Previously only available as an import, NIS America has finally released “Hotaru no Nikki,” now “htoL#NiQ: The Firefly Diary” on PlayStation Vita, to North America and Europe. Known primarily as the home of the Prinnies, and the Disgaea series, and as a Japanese role playing game importer, NIS has lately been trying its hand at other game genres. “The Firefly Diary” is actually a puzzle game that utilizes both touch screens on the Vita. The game is compatible with the PlayStation TV, but was only tested on the Vita for this review.
“htoL#NiQ: The Firefly Diary” follows a young girl named Mion, trapped in a perilous labyrinth. Lost and alone, she has no memory of how she got here. By shifting between a world of light and one of shadows, Mion must work with two fireflies to recover her memories, and escape the dark, nightmarish ruins. Ancient machines, shadow beasts and other treacherous traps stand between Mion and her escape. Beyond these obstacles, her memories reveal a deeper darkness that must be faced from within.

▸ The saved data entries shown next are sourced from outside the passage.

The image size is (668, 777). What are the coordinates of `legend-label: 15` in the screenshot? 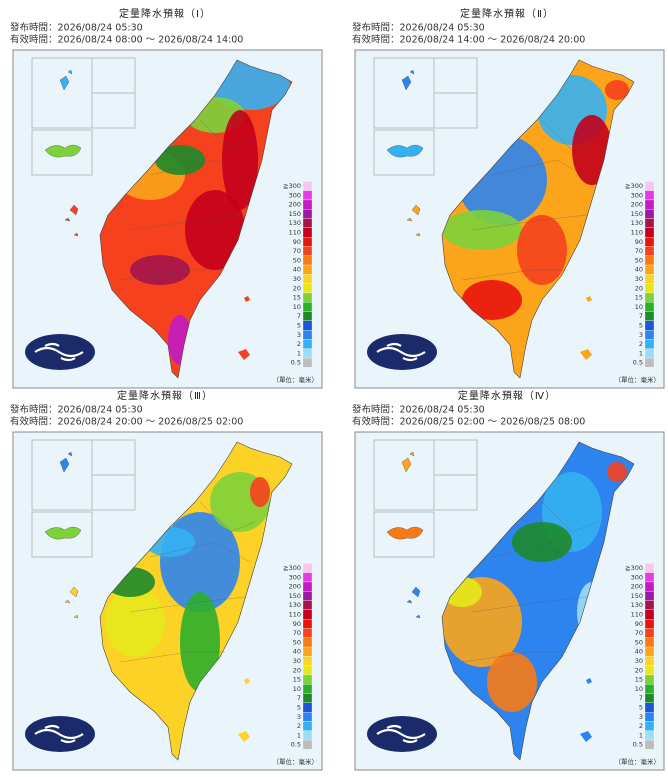 It's located at (297, 680).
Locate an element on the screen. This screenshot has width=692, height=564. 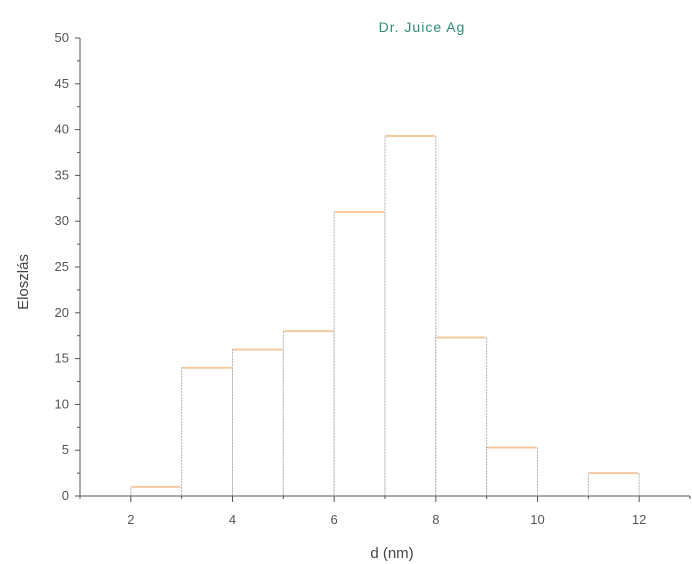
x-tick-label: 12 is located at coordinates (639, 520).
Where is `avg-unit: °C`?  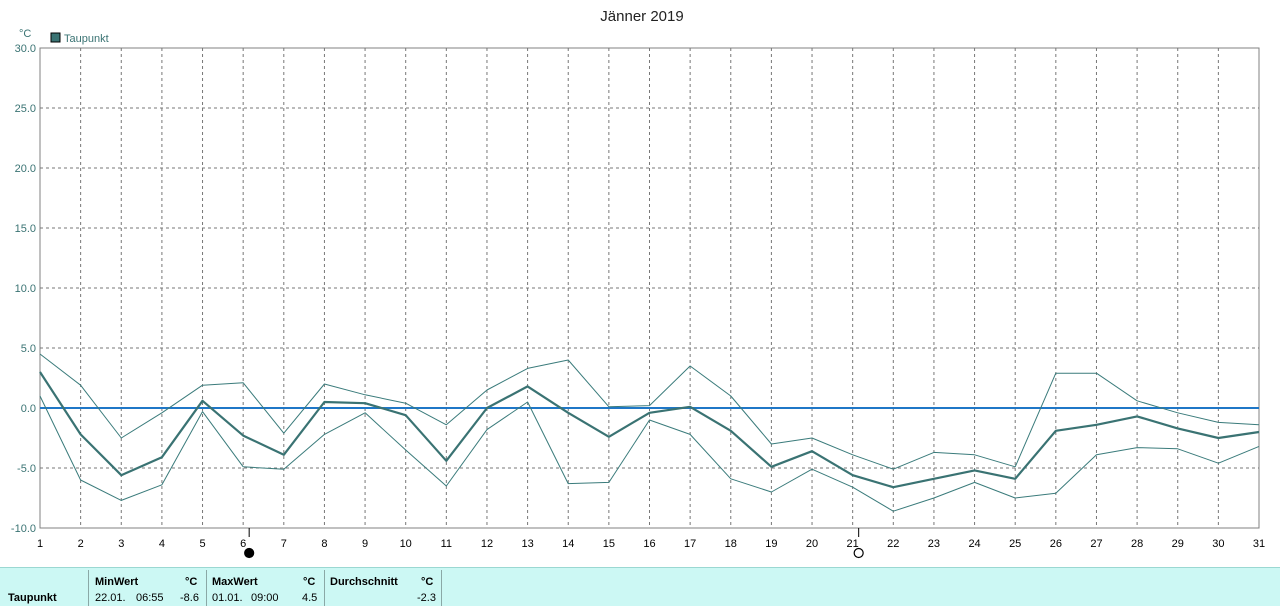
avg-unit: °C is located at coordinates (428, 582).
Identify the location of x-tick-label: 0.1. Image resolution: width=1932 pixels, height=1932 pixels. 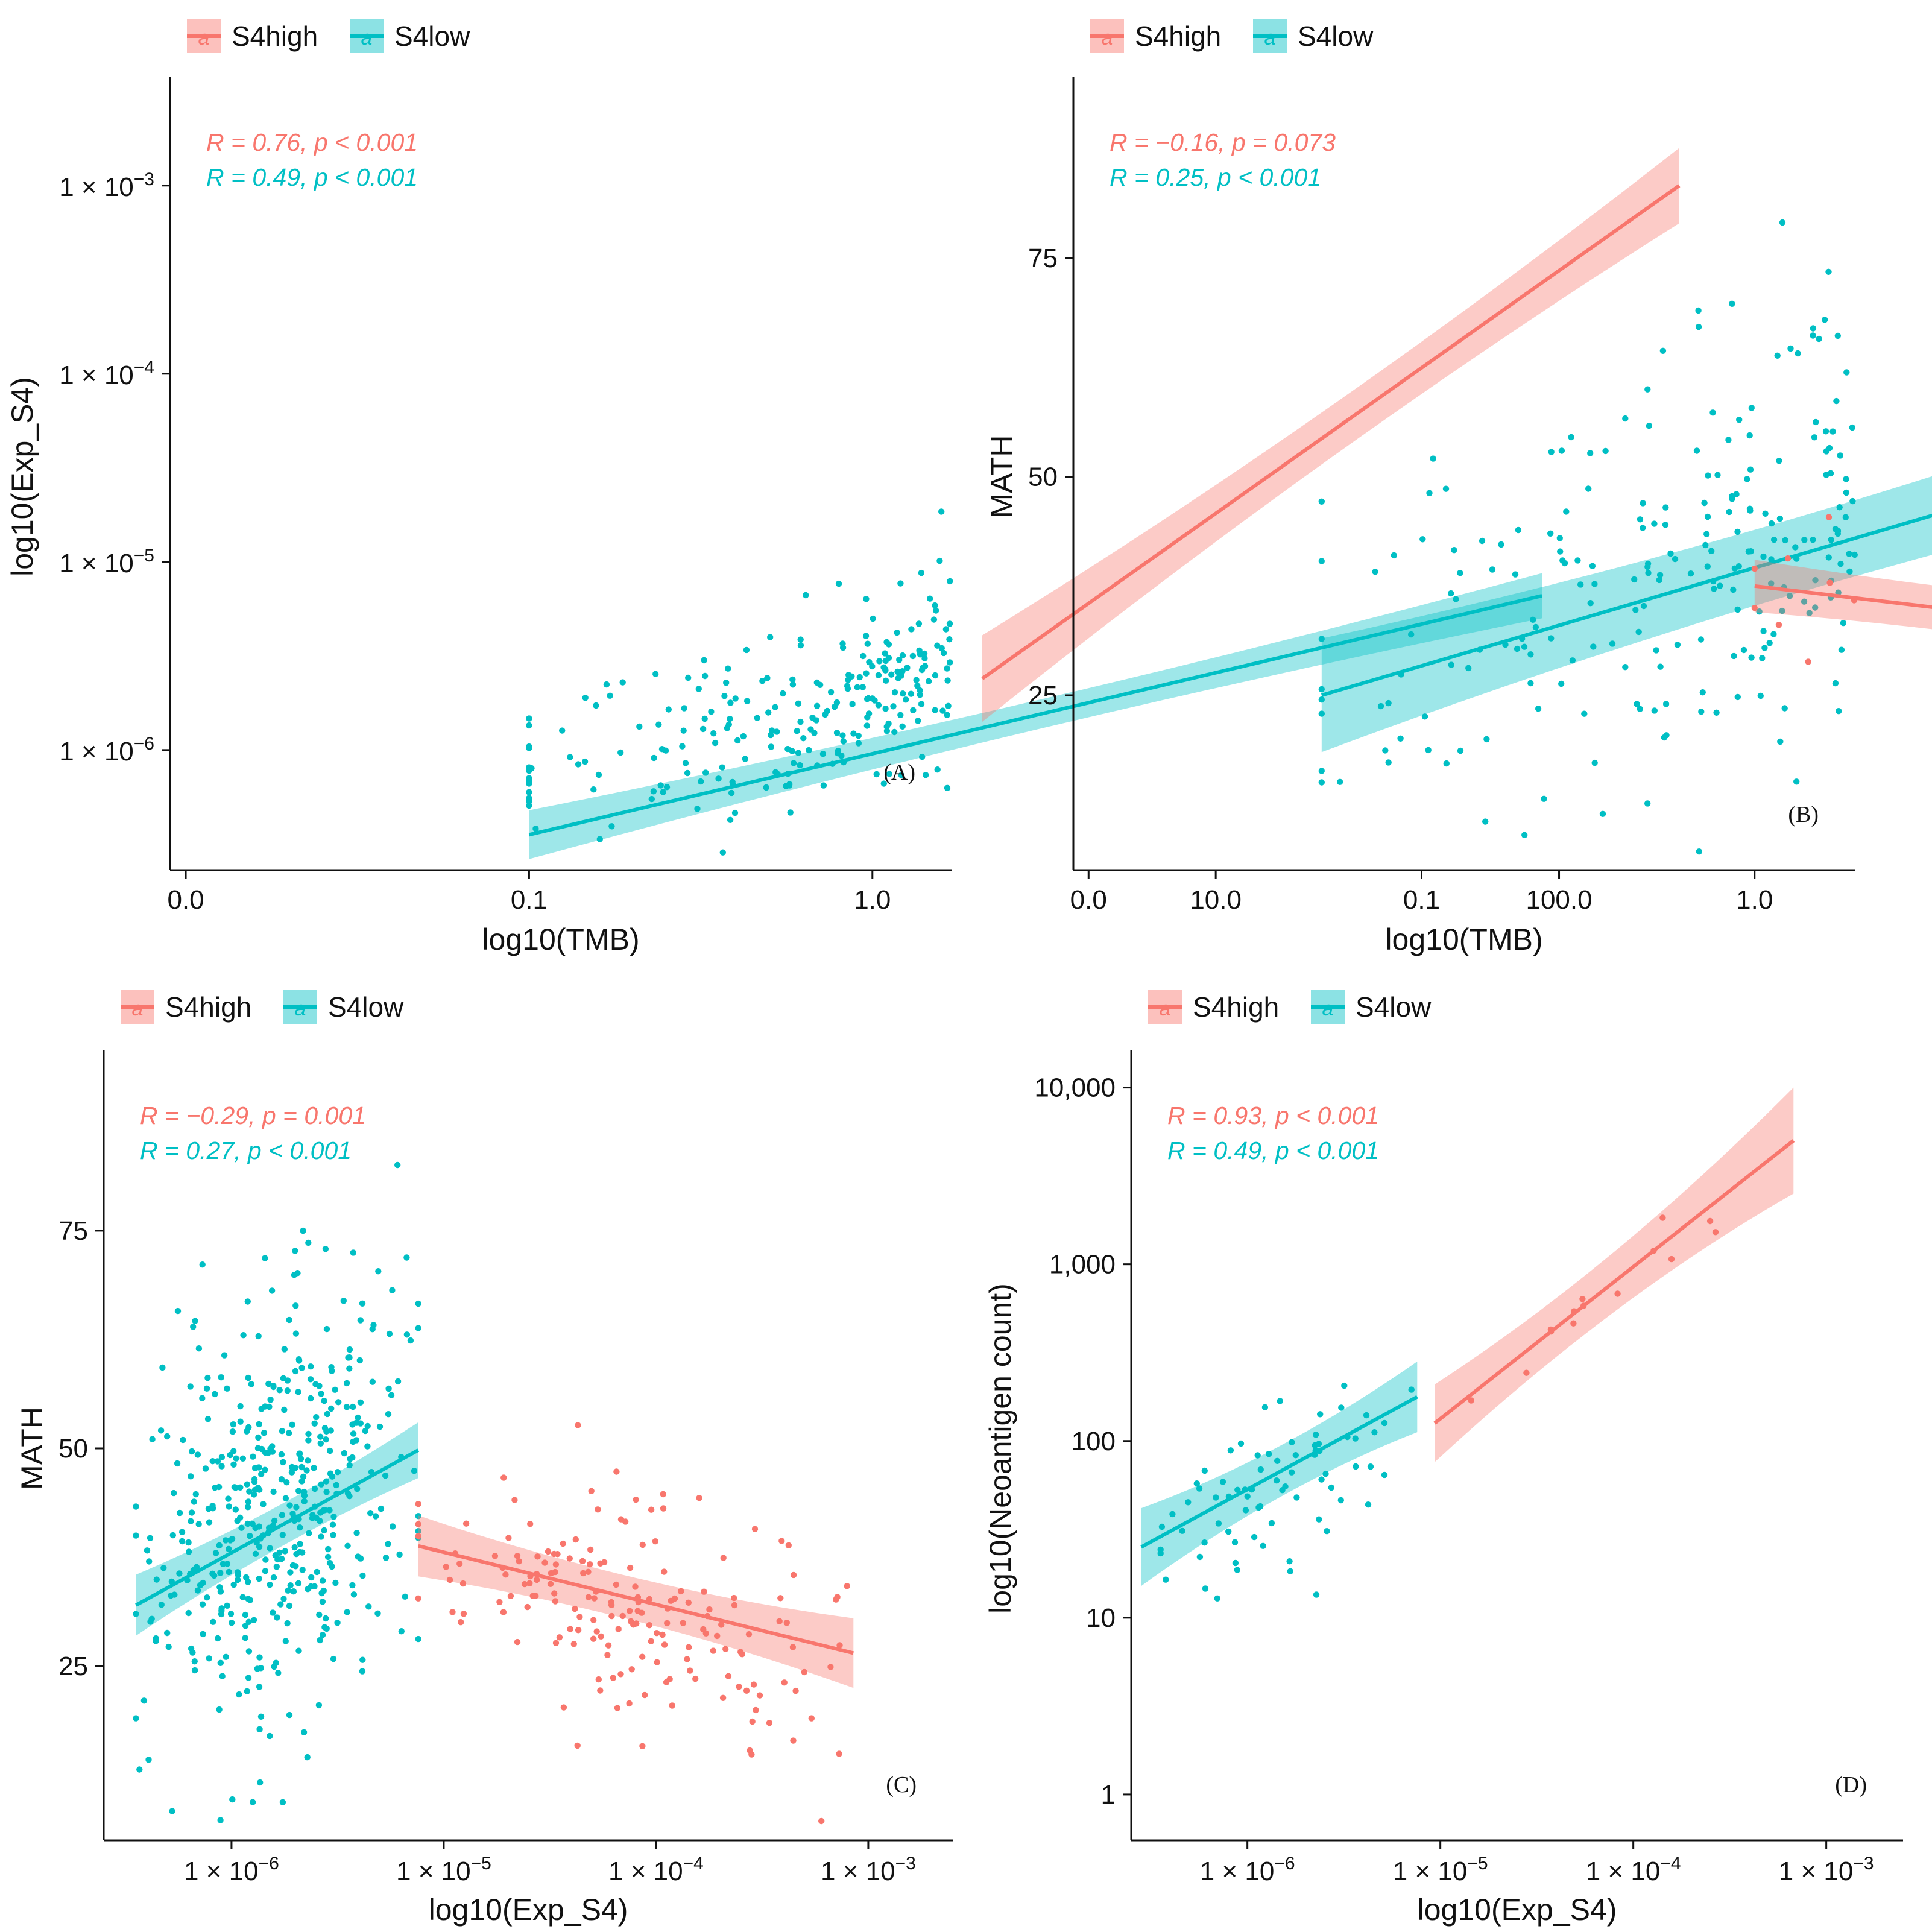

Though NIS America recently made announcements for “Danganronpa: Another Episode – Ultra Despair Girls,” “Rodea the Sky Soldier,” and “Disgaea 5,” none of them will available until the fall, and surprisingly, only “Disgaea 5” is a traditional role playing game. While many of NIS’ JRPG imports are significant games, it is nice to see a little more variety from the publisher. “htoL#NiQ: The Firefly Diary” is a welcome change of pace, despite some significant shortcomings. A beautiful little piece of art, the biggest problem the game faces is its default control scheme.
On the PlayStation Vita, players control Mion by manipulating the two fireflies, with the front and back touchscreens. Mion simply follows the fireflies, and a tap on the rear of the Vita will switch the light and dark worlds. Unfortunately, the touchscreens are problematic for a couple of reasons. The first problem is that the screens on the Vita are too small for precise movements. The other big problem is, that by using the rear touch screen, merely repositioning your hands can flip the switch on the light and dark worlds, force you to restart a puzzle. Luckily, there are a couple of alternative control schemes, including the ability to use the left analog stick to control the fireflies.
In many cases, The Firefly Diary requires a precision that is difficult to achieve, particularly with the touchscreens. Even with the analog sticks, avoiding obstacles, fighting enemies, and navigating the dreamscape is difficult with the indirect control scheme. Despite the clunky interface, most of the puzzles are fun, and challenging, and the story is interesting. It is just that navigating it all, can be frustrating. Unfortunately, the indirect controls, and the resulting frequent deaths will force many players to put the game down long before discovering Mion’s story.